- What you are asked to do -
Which lines in the items below contain the word "This"? Collect each of them in full, treating uppercase and lowercase as different.

Items from a pointing dataset
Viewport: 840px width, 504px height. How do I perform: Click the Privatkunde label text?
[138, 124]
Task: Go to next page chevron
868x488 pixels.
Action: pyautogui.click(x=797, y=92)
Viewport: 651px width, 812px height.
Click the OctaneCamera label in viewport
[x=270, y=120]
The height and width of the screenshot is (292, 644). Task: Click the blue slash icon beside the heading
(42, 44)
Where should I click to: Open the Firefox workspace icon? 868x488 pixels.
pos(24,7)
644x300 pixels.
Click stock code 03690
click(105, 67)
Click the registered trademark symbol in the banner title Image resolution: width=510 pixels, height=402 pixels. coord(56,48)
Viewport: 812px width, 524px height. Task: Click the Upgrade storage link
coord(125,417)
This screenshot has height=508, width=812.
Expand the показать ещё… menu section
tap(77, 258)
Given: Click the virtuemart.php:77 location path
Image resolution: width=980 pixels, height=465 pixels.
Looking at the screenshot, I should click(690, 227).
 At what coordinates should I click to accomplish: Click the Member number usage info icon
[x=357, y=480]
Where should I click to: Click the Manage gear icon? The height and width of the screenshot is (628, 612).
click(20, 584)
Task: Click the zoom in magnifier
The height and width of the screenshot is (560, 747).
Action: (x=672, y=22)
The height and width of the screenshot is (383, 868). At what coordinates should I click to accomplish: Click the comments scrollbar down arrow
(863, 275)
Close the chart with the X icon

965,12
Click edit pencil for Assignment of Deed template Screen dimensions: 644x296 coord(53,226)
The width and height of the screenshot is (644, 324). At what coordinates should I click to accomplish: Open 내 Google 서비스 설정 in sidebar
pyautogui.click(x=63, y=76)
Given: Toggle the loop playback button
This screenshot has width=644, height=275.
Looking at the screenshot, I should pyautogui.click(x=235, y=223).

- Task output -
This screenshot has height=508, width=812.
This screenshot has width=644, height=275.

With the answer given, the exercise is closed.